» WHAT YOU NEED TO DO
Find the line containing "Image resolution: width=1616, height=2296." in the listing below. Repeat it exactly, along with each following line up to and including the one containing "[Share by Email] (709, 313)".

» TASK INPUTS

━━━━━━━━━━━━━━━━━━━━

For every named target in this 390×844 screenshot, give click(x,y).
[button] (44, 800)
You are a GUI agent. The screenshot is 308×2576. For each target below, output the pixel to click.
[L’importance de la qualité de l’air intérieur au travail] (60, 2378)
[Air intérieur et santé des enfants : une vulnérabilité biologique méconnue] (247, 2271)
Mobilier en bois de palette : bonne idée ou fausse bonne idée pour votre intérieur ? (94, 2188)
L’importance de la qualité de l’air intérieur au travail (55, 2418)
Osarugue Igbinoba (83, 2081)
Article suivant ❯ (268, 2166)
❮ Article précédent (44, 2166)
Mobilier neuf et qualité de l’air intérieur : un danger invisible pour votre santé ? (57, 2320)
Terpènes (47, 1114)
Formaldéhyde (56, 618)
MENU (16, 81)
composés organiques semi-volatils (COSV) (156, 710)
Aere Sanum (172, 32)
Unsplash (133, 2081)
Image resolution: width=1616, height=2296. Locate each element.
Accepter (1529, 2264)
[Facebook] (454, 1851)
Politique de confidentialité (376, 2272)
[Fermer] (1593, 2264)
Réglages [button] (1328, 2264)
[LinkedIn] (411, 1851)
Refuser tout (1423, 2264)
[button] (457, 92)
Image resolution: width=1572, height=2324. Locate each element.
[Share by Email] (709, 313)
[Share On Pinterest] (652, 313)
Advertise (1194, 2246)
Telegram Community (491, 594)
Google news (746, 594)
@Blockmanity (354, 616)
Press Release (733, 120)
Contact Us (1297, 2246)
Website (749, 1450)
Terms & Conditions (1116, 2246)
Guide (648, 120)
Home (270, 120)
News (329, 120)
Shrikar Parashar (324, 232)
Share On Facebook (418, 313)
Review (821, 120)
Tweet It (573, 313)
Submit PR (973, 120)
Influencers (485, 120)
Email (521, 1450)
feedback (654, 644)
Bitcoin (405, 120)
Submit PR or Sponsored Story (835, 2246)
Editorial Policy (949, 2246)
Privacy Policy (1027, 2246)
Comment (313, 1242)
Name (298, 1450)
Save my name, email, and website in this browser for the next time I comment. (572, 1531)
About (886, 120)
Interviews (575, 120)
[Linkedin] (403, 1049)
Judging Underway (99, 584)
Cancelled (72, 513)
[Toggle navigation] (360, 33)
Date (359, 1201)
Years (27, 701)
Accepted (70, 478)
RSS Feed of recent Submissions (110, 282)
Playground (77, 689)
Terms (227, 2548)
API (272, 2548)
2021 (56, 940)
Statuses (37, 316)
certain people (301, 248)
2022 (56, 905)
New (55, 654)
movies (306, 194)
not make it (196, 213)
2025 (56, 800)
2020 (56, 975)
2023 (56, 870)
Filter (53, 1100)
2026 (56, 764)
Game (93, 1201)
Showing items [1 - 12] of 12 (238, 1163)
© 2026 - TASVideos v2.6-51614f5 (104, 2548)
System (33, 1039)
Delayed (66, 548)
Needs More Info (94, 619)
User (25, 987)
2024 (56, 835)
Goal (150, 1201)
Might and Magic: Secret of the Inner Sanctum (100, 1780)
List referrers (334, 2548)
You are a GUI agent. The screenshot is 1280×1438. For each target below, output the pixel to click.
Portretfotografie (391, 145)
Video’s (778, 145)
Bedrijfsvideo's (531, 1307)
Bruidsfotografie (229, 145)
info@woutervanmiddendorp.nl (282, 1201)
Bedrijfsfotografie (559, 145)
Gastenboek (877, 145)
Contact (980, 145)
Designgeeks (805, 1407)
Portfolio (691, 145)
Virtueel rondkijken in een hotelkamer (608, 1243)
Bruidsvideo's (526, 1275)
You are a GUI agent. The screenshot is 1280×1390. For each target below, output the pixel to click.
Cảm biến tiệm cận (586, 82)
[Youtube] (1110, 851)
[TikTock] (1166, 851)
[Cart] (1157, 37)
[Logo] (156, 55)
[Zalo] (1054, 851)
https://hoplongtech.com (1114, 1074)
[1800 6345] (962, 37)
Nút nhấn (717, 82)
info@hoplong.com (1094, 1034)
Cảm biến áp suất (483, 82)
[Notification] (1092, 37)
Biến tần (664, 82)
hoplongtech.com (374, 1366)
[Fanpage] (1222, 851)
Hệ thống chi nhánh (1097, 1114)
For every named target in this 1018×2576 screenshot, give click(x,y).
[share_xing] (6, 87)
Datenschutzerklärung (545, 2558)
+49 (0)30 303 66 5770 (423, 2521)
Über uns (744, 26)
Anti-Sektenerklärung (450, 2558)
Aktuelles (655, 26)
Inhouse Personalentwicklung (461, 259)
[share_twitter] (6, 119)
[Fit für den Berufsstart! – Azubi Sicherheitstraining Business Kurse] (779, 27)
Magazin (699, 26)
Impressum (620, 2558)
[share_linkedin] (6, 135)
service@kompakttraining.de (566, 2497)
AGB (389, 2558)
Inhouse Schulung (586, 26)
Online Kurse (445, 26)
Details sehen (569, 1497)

━━━━━━━━━━━━━━━━━━━━

» REPLY
Image resolution: width=1616, height=2296. Locate each element.
Accepter (1529, 2264)
[Facebook] (454, 1851)
Politique de confidentialité (376, 2272)
[Fermer] (1593, 2264)
Réglages [button] (1328, 2264)
[LinkedIn] (411, 1851)
Refuser tout (1423, 2264)
[button] (457, 92)
Image resolution: width=1572, height=2324. Locate each element.
[Share by Email] (709, 313)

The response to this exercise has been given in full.